For this report we have brought together the data for nonpregnant women 20 to 49 years old, from the latest available Demographic and Health Surveys85 and three national nutrition surveys.38 Similar national survey data are not available for men. Data from 16 countries in Africa, 10 countries in Latin America and the Caribbean, 3 countries in Asia, and 1 country in North America are presented (Table 1.8).

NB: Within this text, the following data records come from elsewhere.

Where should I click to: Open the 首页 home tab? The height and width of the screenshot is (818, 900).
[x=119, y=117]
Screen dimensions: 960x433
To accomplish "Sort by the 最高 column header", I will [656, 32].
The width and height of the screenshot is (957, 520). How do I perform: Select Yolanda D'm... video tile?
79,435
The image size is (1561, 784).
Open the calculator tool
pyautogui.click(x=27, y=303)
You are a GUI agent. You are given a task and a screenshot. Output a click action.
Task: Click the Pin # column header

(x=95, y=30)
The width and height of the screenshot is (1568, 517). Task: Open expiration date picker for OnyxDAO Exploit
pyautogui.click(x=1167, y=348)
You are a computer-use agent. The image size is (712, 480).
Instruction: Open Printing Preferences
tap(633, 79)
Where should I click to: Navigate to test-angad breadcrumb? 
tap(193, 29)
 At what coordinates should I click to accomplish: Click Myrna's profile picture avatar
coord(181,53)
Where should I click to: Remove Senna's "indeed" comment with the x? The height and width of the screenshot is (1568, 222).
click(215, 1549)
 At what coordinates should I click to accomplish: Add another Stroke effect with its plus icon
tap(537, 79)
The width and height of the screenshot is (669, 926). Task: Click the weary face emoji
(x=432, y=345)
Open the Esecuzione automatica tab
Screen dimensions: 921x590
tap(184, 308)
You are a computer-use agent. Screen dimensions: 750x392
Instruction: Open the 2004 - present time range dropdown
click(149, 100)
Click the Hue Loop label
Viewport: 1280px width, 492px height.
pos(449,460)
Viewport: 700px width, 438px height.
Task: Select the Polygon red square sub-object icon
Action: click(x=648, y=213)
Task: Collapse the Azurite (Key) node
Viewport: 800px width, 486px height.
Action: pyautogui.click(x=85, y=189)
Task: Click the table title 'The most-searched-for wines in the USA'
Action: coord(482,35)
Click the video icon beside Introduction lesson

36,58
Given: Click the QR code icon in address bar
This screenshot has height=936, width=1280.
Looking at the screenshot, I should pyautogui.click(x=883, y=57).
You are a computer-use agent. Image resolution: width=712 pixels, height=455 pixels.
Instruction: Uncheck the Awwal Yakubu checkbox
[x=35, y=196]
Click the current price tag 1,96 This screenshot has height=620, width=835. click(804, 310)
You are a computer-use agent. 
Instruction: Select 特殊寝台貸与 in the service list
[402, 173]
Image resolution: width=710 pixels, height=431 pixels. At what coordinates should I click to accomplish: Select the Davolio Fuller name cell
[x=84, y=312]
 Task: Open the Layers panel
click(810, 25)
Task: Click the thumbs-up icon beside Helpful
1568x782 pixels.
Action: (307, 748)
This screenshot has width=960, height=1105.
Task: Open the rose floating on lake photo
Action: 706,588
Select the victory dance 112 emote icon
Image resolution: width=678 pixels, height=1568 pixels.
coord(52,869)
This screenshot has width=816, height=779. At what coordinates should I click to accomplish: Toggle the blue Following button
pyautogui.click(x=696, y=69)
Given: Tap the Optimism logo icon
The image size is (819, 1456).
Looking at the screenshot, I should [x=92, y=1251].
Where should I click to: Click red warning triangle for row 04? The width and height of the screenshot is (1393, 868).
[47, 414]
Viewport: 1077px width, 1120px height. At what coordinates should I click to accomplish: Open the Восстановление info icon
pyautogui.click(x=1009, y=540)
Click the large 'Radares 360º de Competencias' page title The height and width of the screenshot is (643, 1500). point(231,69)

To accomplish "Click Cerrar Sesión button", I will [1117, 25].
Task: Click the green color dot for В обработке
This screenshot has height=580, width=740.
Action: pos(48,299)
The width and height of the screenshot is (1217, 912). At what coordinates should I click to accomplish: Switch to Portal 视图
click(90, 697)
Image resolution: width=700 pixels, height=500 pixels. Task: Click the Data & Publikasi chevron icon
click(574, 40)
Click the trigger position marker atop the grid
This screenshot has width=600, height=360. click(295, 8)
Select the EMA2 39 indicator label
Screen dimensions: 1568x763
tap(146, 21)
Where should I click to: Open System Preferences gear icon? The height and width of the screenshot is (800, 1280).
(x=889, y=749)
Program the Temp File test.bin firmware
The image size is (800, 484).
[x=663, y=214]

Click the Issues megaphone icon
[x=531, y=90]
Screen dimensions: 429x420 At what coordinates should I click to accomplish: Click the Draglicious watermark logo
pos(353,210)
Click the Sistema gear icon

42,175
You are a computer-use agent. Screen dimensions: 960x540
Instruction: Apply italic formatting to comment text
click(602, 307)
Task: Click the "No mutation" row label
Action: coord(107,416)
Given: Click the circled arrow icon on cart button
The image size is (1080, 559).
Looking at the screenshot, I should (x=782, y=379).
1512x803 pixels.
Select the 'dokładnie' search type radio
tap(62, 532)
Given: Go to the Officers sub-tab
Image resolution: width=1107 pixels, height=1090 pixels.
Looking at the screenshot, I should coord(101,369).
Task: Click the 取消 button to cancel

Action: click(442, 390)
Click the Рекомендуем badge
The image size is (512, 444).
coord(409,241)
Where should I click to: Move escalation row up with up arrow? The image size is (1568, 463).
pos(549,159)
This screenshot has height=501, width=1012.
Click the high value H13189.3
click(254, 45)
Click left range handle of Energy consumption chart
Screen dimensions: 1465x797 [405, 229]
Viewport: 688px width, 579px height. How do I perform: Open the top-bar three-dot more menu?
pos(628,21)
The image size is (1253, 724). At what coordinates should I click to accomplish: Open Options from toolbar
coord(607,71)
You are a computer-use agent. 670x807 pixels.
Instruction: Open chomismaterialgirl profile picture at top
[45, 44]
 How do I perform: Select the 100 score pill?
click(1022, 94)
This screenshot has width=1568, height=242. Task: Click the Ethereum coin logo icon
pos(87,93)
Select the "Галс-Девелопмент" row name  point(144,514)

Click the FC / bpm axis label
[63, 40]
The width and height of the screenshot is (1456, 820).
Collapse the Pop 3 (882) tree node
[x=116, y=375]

TABLE 1.8: Prevalence of underweight and overweight of women 20-49 years old by country
Underweight is common among women in developing countries. Judging from survey results from South Central Asia, underweight is widespread among women in this sub-region. Some 51.3% of women in Bangladesh are underweight, about half of whom are moderately or severely underweight, with a BMI below 16.99 kg/m2. In six countries surveyed in Africa mild underweight affects more than 10% of women, and in two countries (Chad and Madagascar) prevalences are greater than 15%. In five countries surveyed in Africa moderate and severe underweight affects more than 3% of women. Except for Haiti, underweight among women in Latin America is less common. For most countries surveyed in this region, prevalences of mild underweight are well below 10%, and moderate combined with severe underweight affects less than 3% of women. Overweight (Grade 1) is seen in about one-third of women in Peru (36.6%), Bolivia (36.1%), and Colombia (31.6%) and affects at least one in four women in all countries surveyed, except for Haiti. Overweight prevalence rates exceed 15% in two African countries, Comoros and Namibia. Nearly one-third of Egyptian women have Grade 1 overweight.